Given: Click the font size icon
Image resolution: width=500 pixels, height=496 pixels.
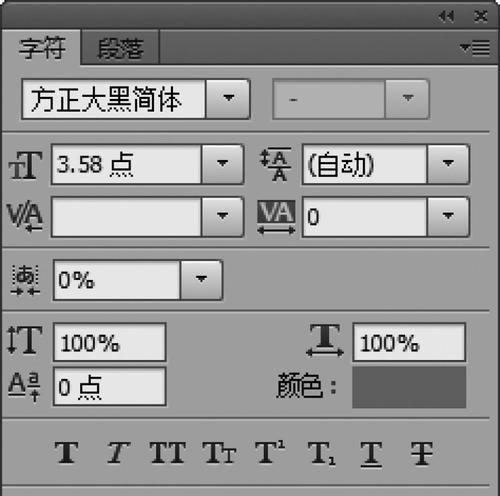Looking at the screenshot, I should tap(25, 165).
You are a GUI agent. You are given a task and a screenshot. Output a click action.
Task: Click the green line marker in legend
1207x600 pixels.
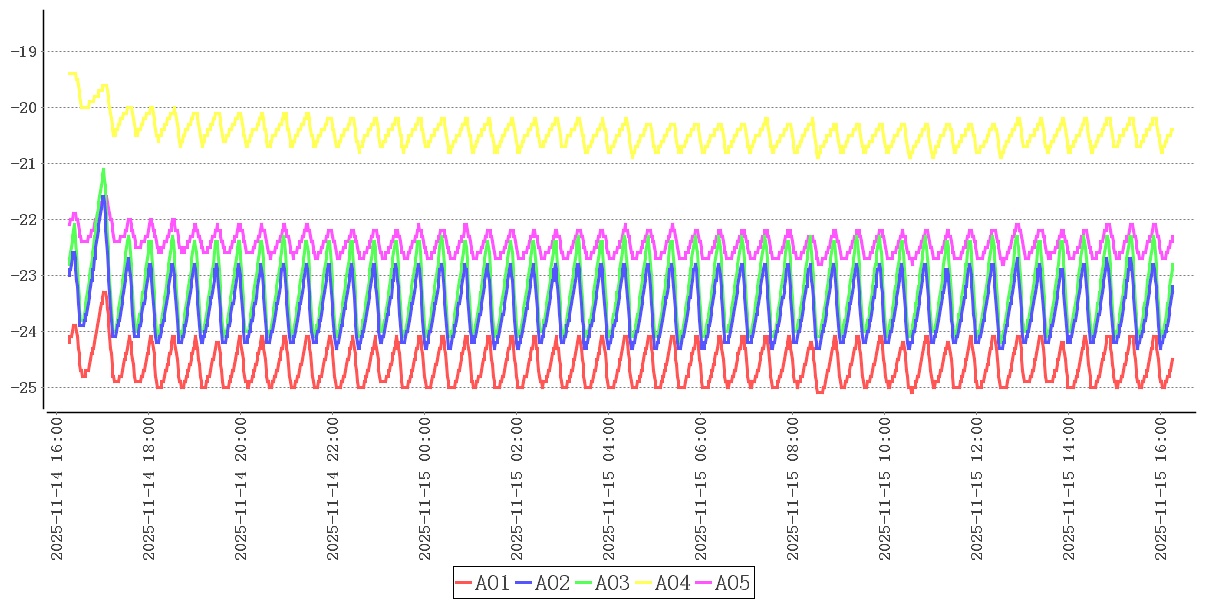point(584,583)
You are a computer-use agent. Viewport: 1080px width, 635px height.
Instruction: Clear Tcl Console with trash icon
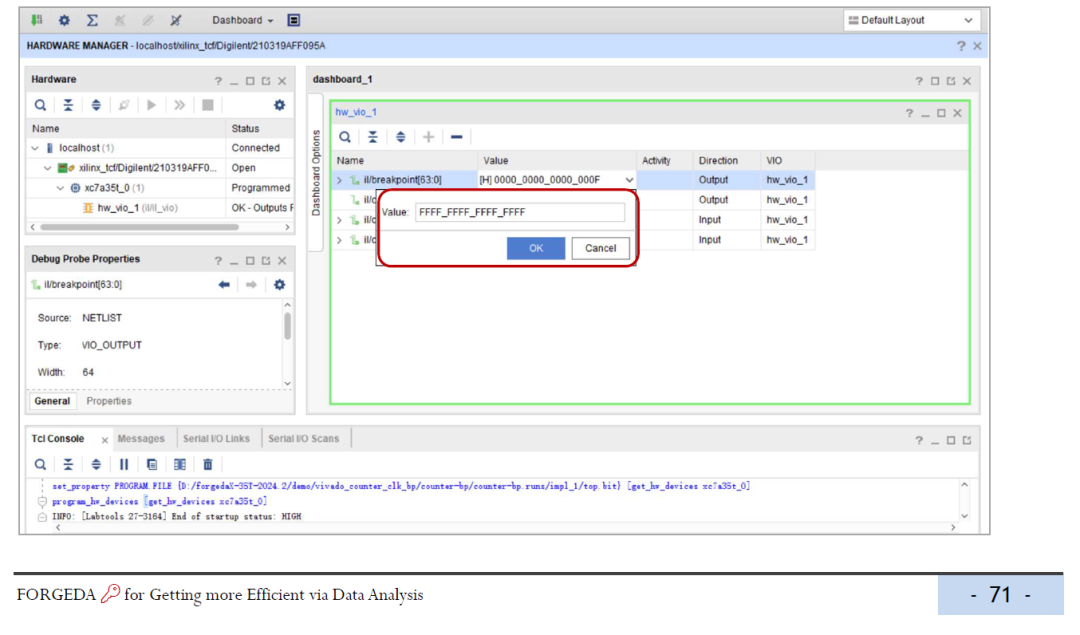click(208, 464)
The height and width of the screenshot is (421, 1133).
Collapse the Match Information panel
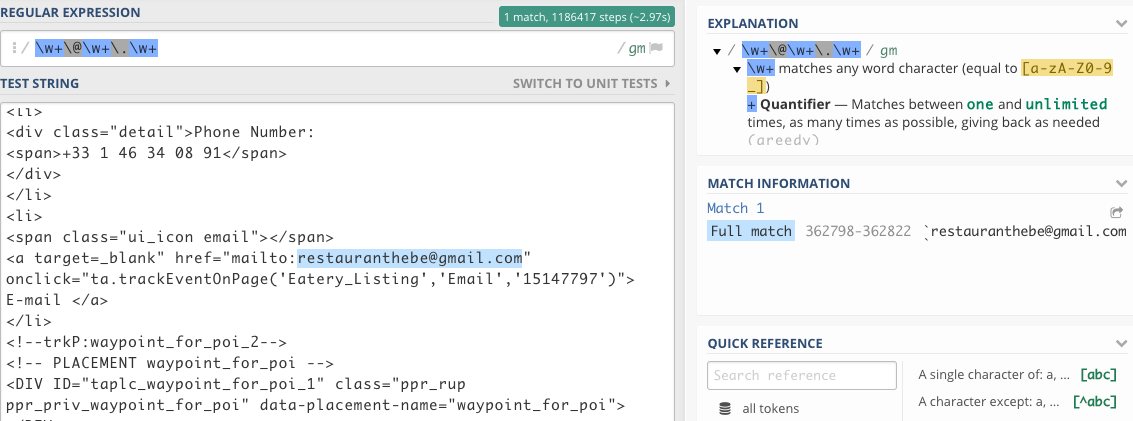click(x=1120, y=184)
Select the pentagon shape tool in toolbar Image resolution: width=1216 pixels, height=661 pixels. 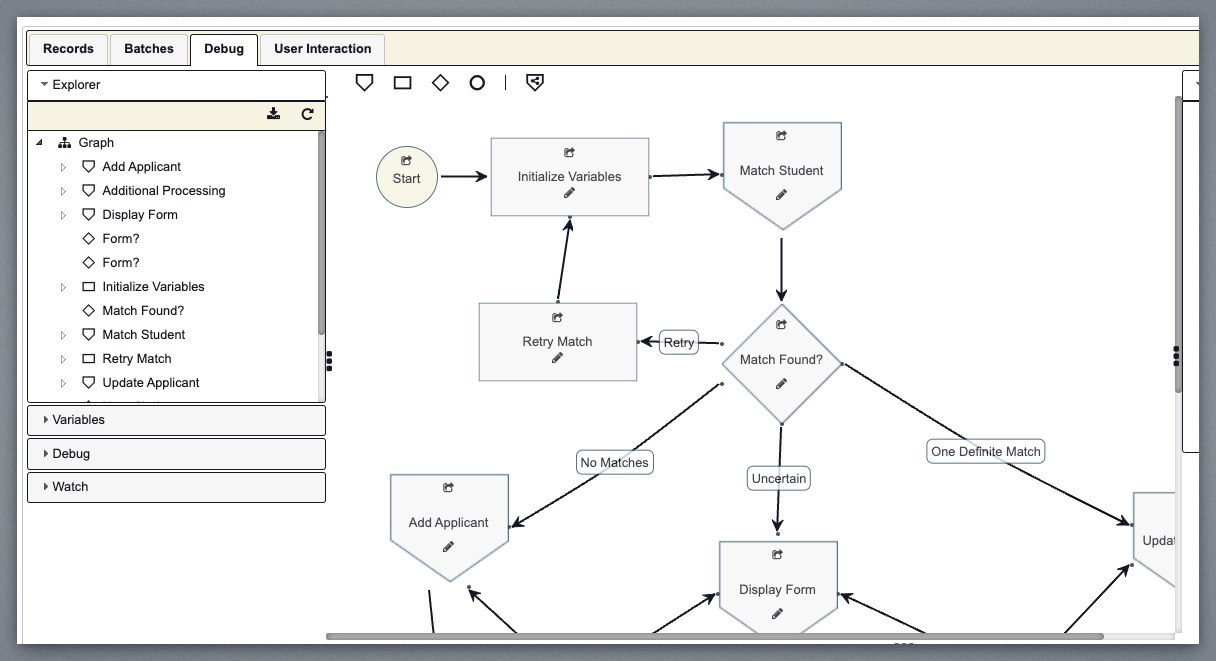pos(365,83)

+ + + + +

▶ [Instructions for the task]
State how many lines of the records above contain the word "icon". Reply with the number alone.

▶ [Exercise solution]
2